Le Proche-Orient se trouve aujourd’hui à un tournant, un véritable kairos. Alors que les femmes de la région luttent pour leurs droits et leurs libertés, le changement se fait également sentir dans les universités chrétiennes. Là où l’on ne comptait autrefois qu’un petit nombre de théologiennes, on découvre aujourd’hui un nombre croissant de femmes qui prennent leur place dans la conduite de l’Église et offrent encouragement et ouvertures à d’autres qui envisagent à leur tour d’exercer des responsabilités.

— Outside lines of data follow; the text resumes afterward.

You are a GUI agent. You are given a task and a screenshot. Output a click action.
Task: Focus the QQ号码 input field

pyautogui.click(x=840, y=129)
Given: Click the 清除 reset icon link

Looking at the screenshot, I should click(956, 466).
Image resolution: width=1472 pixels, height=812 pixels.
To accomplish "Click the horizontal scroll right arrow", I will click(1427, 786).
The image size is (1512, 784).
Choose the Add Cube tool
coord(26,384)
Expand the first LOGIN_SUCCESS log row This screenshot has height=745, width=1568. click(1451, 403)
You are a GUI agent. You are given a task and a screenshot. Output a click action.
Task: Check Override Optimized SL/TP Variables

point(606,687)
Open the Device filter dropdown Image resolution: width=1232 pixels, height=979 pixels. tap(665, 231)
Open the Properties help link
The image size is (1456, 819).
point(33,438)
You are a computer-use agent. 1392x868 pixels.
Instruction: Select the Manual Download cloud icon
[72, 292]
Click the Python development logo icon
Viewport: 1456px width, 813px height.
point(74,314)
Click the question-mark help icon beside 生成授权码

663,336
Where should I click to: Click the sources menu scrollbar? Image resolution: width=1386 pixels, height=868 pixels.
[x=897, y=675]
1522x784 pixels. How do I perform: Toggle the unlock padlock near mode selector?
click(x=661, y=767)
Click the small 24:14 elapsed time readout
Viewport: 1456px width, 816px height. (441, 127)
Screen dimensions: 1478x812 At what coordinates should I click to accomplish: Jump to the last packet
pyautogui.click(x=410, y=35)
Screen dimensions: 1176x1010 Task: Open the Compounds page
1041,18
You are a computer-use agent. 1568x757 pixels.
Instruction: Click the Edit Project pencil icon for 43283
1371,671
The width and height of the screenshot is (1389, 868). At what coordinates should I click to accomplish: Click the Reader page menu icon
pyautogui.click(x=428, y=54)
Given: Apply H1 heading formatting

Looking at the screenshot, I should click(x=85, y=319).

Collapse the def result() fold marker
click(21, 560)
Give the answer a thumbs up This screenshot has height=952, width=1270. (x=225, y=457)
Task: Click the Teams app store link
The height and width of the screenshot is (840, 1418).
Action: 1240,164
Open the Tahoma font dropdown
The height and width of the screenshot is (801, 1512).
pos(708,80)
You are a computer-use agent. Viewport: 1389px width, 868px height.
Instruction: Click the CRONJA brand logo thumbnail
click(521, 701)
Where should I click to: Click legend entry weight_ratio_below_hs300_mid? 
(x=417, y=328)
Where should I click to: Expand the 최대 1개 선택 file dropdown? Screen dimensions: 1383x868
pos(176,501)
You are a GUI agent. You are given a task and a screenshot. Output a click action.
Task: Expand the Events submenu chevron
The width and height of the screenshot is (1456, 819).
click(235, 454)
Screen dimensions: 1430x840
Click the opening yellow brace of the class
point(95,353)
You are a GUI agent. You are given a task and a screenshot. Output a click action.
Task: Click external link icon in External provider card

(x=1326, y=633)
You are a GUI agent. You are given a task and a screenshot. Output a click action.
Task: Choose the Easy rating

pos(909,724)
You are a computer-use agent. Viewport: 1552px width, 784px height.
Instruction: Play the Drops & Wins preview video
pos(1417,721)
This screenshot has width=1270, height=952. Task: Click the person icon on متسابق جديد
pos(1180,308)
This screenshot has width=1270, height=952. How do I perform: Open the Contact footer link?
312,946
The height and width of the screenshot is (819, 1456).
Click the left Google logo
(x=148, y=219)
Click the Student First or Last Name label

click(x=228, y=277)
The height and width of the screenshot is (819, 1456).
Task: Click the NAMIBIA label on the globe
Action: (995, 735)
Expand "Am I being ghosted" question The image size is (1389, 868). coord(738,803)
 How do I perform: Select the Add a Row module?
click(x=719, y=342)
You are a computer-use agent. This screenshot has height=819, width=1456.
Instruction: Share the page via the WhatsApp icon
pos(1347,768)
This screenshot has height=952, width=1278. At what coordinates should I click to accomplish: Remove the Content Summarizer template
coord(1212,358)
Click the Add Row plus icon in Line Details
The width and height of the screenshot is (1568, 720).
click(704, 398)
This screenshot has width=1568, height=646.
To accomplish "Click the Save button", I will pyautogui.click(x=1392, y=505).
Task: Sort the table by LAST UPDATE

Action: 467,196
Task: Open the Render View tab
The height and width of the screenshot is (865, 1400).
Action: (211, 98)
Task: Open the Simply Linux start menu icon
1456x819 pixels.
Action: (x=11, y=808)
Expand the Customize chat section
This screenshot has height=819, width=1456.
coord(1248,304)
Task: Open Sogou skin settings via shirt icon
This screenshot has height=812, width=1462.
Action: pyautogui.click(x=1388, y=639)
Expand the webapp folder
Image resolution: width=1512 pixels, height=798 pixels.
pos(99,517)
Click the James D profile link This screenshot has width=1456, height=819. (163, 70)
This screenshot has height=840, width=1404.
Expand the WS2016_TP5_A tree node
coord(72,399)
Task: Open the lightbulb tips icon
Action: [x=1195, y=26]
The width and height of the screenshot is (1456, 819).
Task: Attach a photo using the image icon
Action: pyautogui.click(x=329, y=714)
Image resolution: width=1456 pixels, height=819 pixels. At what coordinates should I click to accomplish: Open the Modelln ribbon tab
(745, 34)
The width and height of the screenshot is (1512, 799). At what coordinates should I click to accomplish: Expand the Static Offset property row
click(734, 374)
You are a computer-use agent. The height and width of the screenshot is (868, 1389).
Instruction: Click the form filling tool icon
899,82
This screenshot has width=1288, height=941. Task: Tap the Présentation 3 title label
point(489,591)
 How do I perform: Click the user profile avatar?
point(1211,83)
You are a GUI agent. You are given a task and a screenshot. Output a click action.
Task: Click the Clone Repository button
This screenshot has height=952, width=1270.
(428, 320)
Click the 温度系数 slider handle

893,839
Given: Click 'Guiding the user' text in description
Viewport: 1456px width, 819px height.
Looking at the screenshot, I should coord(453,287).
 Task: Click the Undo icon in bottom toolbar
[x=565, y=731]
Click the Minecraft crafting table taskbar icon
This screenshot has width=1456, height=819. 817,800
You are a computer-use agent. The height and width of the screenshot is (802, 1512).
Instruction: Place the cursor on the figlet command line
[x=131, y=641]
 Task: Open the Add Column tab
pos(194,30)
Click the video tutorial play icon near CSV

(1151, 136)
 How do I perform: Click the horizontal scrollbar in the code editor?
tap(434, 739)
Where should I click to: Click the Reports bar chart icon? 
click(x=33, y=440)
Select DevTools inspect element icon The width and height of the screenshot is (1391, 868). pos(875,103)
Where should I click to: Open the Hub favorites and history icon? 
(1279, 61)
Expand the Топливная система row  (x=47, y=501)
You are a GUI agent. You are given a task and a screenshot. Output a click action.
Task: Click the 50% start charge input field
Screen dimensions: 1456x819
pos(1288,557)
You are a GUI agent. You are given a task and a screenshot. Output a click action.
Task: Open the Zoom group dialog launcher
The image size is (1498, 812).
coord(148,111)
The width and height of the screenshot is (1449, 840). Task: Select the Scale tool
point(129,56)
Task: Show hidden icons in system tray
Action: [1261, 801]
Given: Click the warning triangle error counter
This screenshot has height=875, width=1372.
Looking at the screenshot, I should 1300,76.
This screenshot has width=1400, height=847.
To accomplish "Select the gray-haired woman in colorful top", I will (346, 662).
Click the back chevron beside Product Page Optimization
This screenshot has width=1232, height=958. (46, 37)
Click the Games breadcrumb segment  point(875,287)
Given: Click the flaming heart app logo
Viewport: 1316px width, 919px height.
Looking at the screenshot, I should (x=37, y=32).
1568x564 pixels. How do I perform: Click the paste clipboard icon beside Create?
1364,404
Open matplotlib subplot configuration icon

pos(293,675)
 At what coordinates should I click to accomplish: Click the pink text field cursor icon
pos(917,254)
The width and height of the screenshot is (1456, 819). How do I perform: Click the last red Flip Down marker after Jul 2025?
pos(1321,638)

Alors que seules les Églises protestantes ont déjà ordonné des femmes pasteures — au Liban, en Syrie et dans les territoires palestiniens —, d’autres figures audacieuses frayent un nouveau chemin de spiritualité au sein de la société arabe patriarcale.

Et c’est notamment dans le passé qu’elles puisent leur inspiration.

Il y a des siècles, au sein des premières communautés chrétiennes, des chrétiennes orientales — diaconesses, historiennes, théologiennes et martyres — travaillaient déjà à l’articulation de leur foi et de leur théologie. Cependant, leur histoire reste méconnue, même dans leur région d’origine. Mais il est très intéressant de voir que deux des plus grandes communautés chrétiennes subsistantes dans le monde arabe, les coptes et les maronites, ont historiquement connu le leadership féminin. Dans le contexte ecclésial riche et complexe du Proche-Orient, leur héritage continue de façonner notre pensée théologique en tant que femmes évangéliques.

Des mères du désert

En observant la pleine lune se lever au-dessus du désert égyptien, sur la terre où saint Antoine (251-356 apr. J.-C.) établit initialement le monachisme en tant que mouvement laïc, je me rappelle que la spiritualité a été façonnée par l’ascétisme. Les pères du désert ont laissé un héritage de sagesse célébré encore aujourd’hui par de nombreuses personnes en quête de discipline spirituelle.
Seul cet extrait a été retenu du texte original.